There’s a great video that was coincidentally made in my home town of Colorado Springs, Colorado a few years ago. It’s a very simple “person on the street” sort of video. It’s worth the three minutes to watch it, but in short, the interviewer asks three questions in the following format:
1. Are gay people born gay or do they choose to be gay?
This is usually asked off camera, the interview starting with the subject’s response. Most of the folks who respond say that they think it’s a choice or possibly a combination of nature and nurture, with an emphasis on nurture. In response, the interviewer hits back with:
2. When did you choose to be straight?
The subject’s response is frequently shock, combined with disbelief that the solidity of their heterosexuality just came into question. One woman outright laughs at the question. The next moment is my favorite, when you can see them realize that maybe, just maybe, if the question is ridiculous when asked of them, it might be just as ridiculous when asked of a gay person. It’s at this point that a couple of people say “I hadn’t thought about that.” Logically, the interviewer follows up with:
3. Do you think it’s the same for gay people?
Invariably, each person taken through this progression ends up saying that they think it probably is the same for gay people. They end up realizing that if being straight was not a choice for them, it was not a choice for a gay person either.
My point is not to delve into whether being gay is innate or due to environment or a choice, although I think that if straight people took a moment to turn inward and ask that question of themselves, that question wouldn’t be a question anymore. My point is that most people who are sure that being gay is a choice, haven’t actually thought it through.
As a gay, white male, I have the distinction of being able to live in both the world of the minority and in the world of the majority. When you are part of a majority, there are aspects of your life that fit in nicely with your image of the world. You can rely on society’s “rules” about how things work and do pretty well.
As a white person growing up in a largely white city, I didn’t have to question whether my classmates of color might get followed or questioned when browsing the same record stores I browsed in. I was never followed. I never questioned whether my female classmates were treated differently in class. Getting called on in class seemed natural because I was a good student.
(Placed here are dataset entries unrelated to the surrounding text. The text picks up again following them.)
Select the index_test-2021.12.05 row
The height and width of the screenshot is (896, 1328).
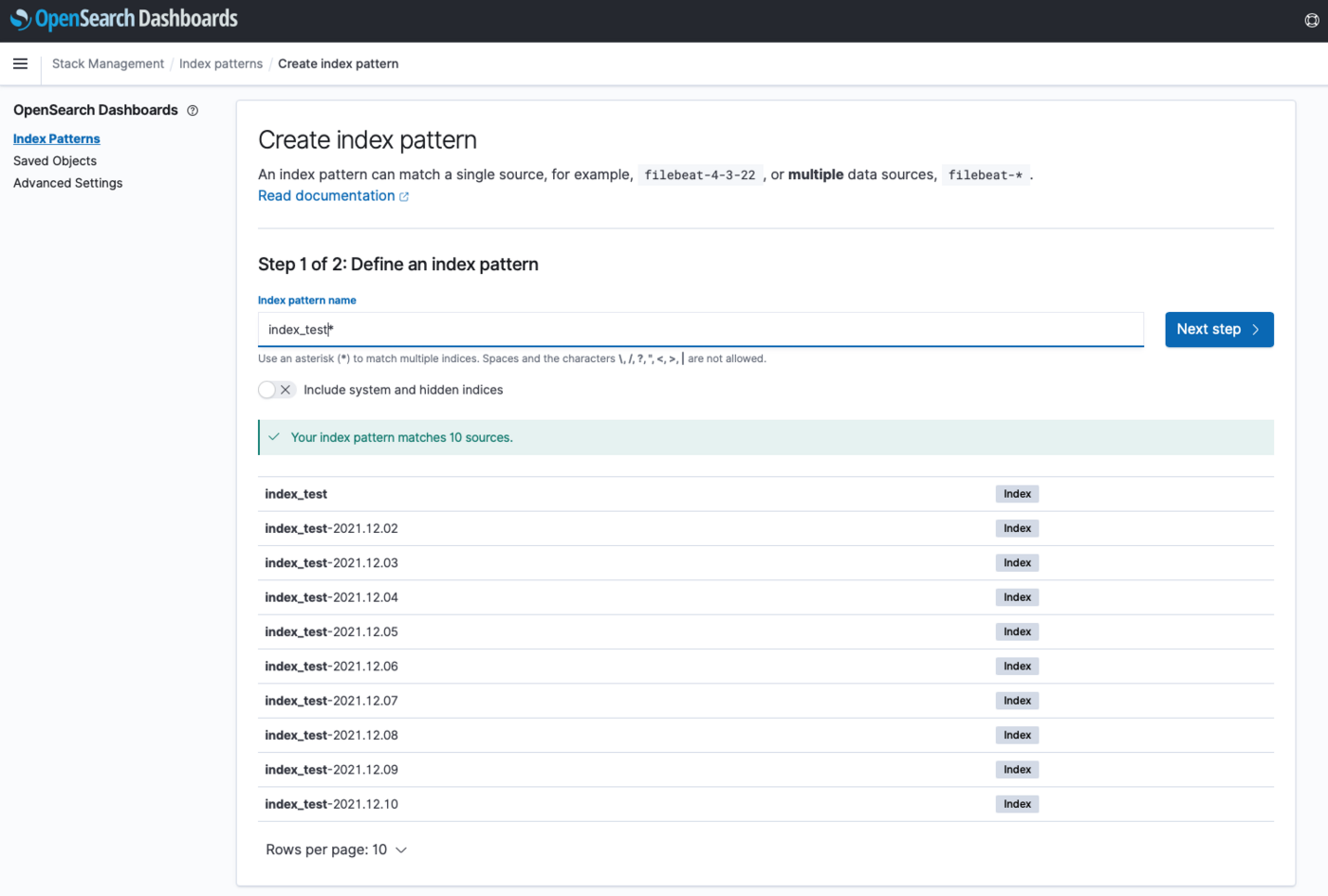point(331,631)
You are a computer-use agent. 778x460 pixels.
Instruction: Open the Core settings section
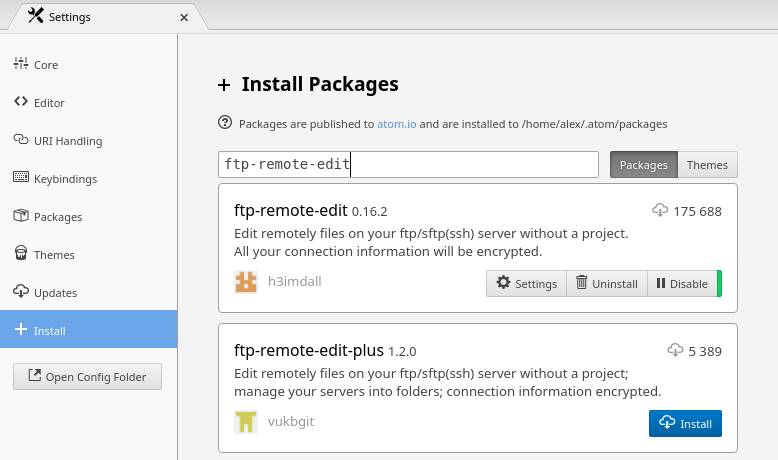(88, 65)
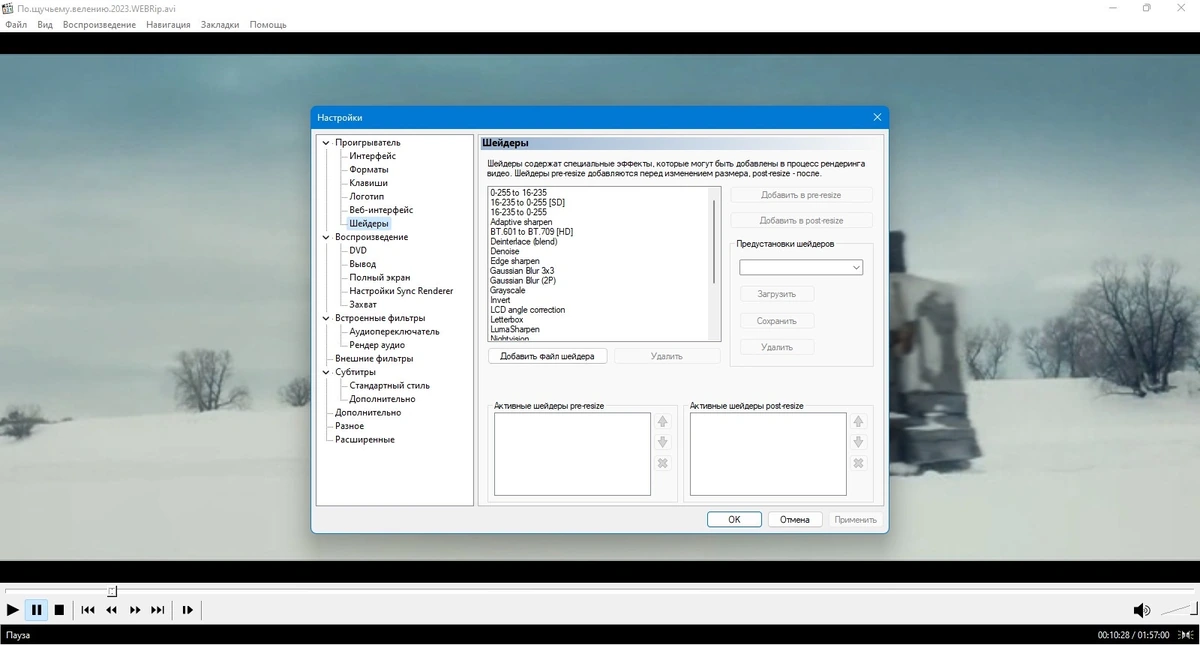The image size is (1200, 645).
Task: Click the Pause playback button
Action: tap(36, 609)
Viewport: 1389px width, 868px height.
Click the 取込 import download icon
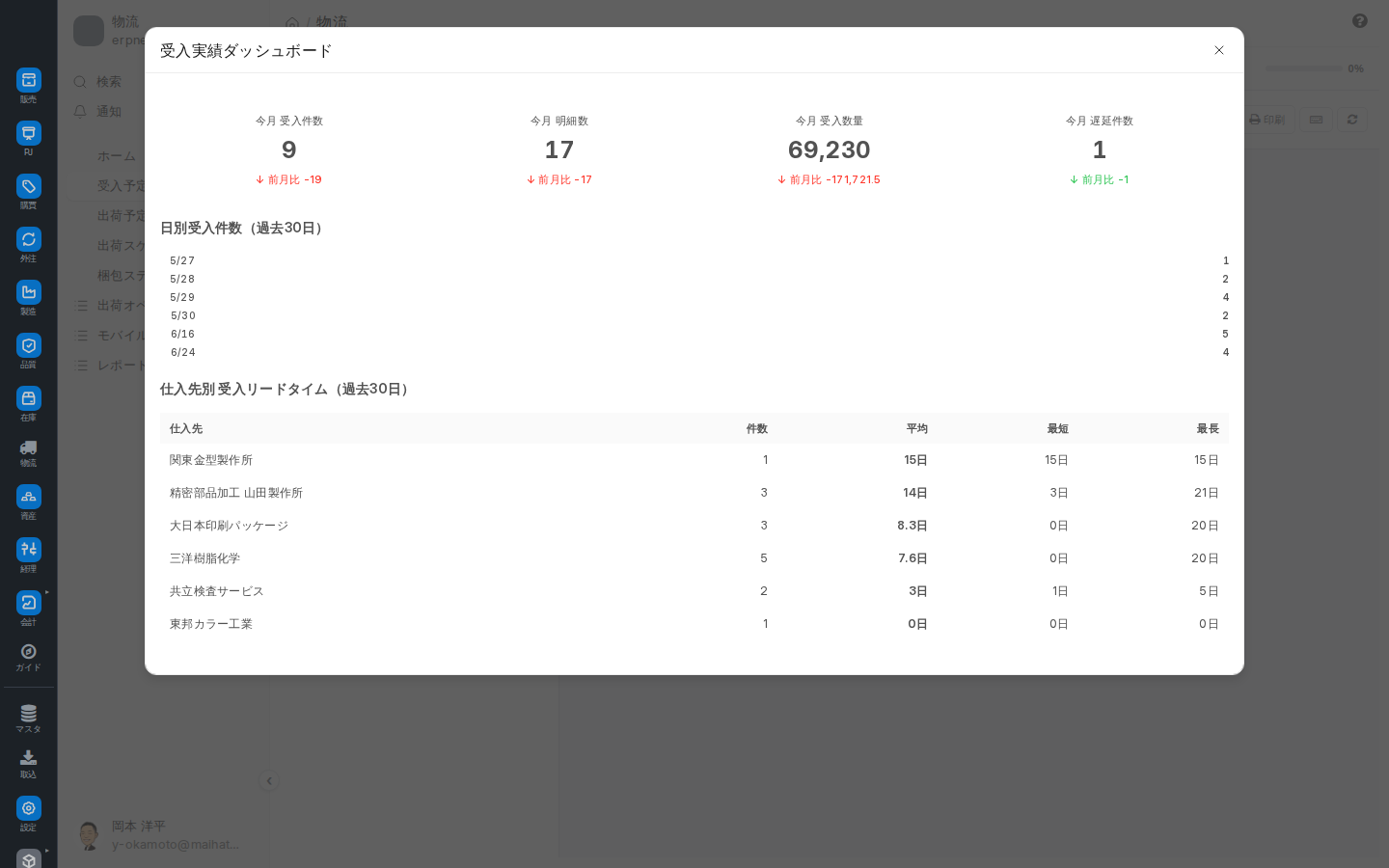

I didn’t question whether there was another reason.
People in the minority, on the other hand, must spend a great deal of time thinking about their position as a matter of survival, why the rules of society don’t apply and how, and then confront the opposition to those every day.
As a gay person, I had to question the societal image of getting married, buying a house with a white picket fence, and begetting 2.5 children. I had to think about the possible repercussions of talking about a romance at work or with family. And yes, I had to think about whether my being gay was something due to my environment or just who I was. I can say, I knew it wasn’t a choice because then I would have chosen to be straight. Without a doubt. Don’t get me wrong, I’m happy with my life now and wouldn’t change the journey that has led me to where I am, but if I had had the option to choose then, I would have.
So, knowing I didn’t choose, my options were nature or nurture. I did question whether there were things in my upbringing that may have made me gay. For instance, was it because I liked to cook or sew? Was it because I didn’t like sports and preferred music? Was my mom overbearing? Was my dad distant? I thought about all these things and more. A lot. The deductions were many: I knew of many straight men who loved to cook and sew, I knew many straight musicians (and soccer camp had no effect), and both my parents were loving and involved without being overbearing. Those deductions lead to the same conclusion: I am innately gay.
So, it frustrates me when someone in the majority, with the power and privilege that comes with that position, fervently discounts my life experience by saying “it’s a choice.” Especially when they then build upon that belief, voting for policies and laws that directly affect my life without taking the time to examine the validity of that initial belief. I am grateful to those with privilege and power who take it upon themselves to not only question themselves, but their peers. I too am grateful to those who have prodded me to examine the areas in which I have power and privilege due to position.
We are all made better when we take the time to think about it.